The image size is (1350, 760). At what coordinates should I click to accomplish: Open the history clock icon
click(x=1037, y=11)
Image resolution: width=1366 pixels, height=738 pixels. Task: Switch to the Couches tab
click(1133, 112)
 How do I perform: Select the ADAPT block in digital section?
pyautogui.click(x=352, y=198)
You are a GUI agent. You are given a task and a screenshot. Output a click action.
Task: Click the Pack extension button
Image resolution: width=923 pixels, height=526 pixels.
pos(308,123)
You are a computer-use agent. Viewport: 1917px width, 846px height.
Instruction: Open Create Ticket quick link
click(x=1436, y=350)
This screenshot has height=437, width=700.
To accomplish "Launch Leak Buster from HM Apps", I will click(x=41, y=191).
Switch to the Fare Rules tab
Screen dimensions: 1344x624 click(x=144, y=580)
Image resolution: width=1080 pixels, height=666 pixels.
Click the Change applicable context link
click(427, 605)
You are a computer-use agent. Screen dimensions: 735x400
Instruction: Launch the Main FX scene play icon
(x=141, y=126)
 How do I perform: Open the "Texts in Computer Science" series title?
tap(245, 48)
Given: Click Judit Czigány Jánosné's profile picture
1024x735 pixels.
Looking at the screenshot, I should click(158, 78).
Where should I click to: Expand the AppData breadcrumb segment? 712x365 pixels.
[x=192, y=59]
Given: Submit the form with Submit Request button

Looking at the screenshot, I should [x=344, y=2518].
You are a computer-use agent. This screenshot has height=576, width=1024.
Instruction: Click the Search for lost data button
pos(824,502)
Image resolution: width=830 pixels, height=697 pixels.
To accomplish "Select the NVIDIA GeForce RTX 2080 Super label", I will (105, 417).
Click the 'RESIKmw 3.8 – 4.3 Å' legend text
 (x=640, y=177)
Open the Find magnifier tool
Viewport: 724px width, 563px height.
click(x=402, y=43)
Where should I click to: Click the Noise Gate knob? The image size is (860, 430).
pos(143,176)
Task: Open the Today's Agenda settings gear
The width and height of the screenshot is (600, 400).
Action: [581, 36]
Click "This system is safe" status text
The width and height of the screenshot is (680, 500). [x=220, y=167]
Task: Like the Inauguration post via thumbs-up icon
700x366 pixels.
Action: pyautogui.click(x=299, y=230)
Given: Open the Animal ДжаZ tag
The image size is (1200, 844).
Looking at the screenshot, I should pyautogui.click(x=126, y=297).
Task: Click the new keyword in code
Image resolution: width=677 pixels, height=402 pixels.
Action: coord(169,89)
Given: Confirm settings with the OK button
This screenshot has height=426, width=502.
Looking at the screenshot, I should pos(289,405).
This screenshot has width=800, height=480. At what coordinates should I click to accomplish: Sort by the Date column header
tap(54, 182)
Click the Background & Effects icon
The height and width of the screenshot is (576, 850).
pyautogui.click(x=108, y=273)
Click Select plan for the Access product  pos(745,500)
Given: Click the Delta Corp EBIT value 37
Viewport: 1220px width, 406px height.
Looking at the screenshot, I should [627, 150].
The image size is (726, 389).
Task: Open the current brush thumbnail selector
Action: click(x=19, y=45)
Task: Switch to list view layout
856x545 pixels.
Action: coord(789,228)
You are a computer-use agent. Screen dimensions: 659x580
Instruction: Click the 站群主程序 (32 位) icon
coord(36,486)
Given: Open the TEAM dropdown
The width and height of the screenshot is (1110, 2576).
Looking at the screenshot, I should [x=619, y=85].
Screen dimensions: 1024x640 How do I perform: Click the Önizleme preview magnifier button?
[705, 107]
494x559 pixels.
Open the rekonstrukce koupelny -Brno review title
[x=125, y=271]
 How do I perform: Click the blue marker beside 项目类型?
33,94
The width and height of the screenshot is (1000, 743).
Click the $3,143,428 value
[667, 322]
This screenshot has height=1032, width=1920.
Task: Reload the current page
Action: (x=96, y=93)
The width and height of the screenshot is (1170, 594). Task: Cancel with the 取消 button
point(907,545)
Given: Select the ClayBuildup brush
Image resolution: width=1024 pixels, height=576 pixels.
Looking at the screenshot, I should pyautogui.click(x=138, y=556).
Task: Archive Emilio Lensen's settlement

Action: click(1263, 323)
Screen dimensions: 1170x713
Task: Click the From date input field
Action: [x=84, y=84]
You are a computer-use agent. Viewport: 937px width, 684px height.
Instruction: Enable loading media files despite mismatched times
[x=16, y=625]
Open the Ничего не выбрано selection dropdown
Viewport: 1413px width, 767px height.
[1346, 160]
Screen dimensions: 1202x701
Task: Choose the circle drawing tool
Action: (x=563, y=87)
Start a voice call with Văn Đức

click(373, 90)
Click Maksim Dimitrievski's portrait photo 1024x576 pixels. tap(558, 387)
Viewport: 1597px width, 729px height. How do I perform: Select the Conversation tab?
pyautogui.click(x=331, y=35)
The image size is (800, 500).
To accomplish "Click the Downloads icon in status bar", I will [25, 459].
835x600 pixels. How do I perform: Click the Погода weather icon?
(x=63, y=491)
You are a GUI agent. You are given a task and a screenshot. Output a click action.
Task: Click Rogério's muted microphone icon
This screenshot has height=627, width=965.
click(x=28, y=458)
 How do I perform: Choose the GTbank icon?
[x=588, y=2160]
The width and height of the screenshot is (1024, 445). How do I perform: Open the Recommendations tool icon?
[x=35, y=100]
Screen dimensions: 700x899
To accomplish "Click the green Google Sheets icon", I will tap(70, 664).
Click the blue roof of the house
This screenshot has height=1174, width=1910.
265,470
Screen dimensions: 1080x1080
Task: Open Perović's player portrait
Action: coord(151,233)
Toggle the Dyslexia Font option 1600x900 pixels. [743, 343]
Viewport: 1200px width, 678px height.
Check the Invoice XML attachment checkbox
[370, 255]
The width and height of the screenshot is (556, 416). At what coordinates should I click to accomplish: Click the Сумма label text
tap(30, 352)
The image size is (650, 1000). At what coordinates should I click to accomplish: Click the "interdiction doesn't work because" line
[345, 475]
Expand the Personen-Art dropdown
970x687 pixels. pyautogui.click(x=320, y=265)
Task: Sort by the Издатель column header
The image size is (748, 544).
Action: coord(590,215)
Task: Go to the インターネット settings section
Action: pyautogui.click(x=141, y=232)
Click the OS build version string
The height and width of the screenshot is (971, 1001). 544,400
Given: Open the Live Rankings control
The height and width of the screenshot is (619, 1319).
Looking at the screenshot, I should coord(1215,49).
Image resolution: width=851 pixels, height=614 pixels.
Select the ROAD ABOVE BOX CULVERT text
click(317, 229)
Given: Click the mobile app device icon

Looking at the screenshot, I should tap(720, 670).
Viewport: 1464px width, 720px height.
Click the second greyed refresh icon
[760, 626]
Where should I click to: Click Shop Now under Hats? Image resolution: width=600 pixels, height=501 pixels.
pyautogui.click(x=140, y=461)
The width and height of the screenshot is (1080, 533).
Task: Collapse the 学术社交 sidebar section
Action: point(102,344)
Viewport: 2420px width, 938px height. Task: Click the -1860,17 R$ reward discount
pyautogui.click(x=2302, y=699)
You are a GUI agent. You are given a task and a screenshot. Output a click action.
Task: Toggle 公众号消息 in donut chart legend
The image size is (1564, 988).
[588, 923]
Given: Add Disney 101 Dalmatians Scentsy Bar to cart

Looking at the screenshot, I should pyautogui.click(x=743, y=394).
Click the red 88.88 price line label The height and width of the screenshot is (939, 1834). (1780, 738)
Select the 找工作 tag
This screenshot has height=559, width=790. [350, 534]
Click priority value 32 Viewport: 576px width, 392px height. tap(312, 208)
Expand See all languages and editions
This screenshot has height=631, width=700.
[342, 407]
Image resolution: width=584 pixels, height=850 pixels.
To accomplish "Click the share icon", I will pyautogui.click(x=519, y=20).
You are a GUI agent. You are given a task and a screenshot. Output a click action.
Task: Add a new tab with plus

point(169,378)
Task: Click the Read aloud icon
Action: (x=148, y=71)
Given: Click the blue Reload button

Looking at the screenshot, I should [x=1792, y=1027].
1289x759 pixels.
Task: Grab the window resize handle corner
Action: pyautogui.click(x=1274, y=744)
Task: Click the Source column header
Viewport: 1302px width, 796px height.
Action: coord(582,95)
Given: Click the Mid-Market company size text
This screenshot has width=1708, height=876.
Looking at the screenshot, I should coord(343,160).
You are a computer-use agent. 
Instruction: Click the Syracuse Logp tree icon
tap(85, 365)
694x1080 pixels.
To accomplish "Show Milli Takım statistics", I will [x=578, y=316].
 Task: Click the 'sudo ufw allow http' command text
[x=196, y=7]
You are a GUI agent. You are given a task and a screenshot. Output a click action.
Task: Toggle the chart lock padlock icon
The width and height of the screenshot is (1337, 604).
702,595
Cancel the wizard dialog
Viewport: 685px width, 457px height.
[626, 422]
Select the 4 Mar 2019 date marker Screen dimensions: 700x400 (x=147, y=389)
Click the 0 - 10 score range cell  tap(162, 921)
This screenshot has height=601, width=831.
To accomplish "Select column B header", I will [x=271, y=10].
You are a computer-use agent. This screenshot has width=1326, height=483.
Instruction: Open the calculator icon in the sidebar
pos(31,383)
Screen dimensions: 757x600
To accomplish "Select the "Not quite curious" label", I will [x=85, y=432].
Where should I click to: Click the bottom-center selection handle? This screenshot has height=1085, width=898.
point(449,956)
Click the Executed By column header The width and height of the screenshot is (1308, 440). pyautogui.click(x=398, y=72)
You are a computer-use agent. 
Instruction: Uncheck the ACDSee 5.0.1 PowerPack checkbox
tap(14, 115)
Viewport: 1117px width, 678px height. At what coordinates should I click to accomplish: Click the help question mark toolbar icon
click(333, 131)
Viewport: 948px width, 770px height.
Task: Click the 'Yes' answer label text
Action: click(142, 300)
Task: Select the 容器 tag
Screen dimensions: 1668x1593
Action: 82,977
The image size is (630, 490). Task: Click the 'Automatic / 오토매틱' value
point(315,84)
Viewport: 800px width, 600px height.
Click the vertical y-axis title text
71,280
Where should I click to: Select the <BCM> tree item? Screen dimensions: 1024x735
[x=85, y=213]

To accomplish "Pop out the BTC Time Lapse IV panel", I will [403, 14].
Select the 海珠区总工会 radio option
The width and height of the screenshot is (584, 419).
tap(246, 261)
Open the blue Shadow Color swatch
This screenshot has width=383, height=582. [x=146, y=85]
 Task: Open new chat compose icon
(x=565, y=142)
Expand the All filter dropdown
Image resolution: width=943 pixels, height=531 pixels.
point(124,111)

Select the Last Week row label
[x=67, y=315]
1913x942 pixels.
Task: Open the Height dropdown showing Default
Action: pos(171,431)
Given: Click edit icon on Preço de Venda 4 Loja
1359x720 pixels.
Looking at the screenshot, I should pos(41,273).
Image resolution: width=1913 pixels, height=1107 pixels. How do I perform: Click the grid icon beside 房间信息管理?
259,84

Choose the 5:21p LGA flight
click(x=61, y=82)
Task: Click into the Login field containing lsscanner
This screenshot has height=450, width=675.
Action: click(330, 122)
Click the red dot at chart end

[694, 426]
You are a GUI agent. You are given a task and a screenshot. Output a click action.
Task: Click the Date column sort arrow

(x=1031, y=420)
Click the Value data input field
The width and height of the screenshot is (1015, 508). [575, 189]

-----

## YOUR OBJECTIVE
From the material above, copy each line that includes the word "Toggle".

## RESULT OF THIS EXERCISE
Toggle the Dyslexia Font option 1600x900 pixels. [743, 343]
Task: Toggle 公众号消息 in donut chart legend
Task: Toggle the chart lock padlock icon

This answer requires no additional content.